-------- MATERIAL SHOWN --------

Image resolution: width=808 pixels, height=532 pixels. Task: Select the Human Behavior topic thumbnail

--------
-------- MATERIAL SHOWN --------

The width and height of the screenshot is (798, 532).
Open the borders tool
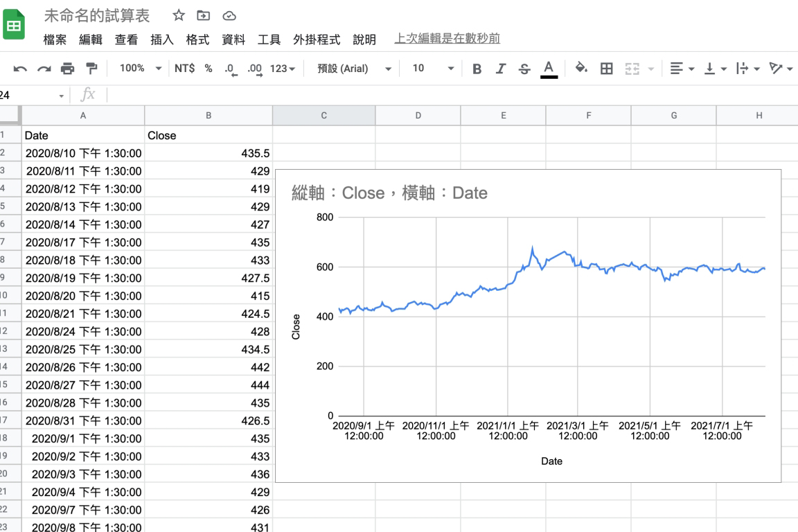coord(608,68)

--------
-------- MATERIAL SHOWN --------

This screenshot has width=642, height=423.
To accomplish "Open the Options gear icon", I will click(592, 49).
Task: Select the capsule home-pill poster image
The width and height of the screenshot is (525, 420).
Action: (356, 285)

--------

### WHAT IS NEEDED
Every line above that contains the word "Select" should be reported.

### RESPONSE
Image resolution: width=808 pixels, height=532 pixels. Task: Select the Human Behavior topic thumbnail
Task: Select the capsule home-pill poster image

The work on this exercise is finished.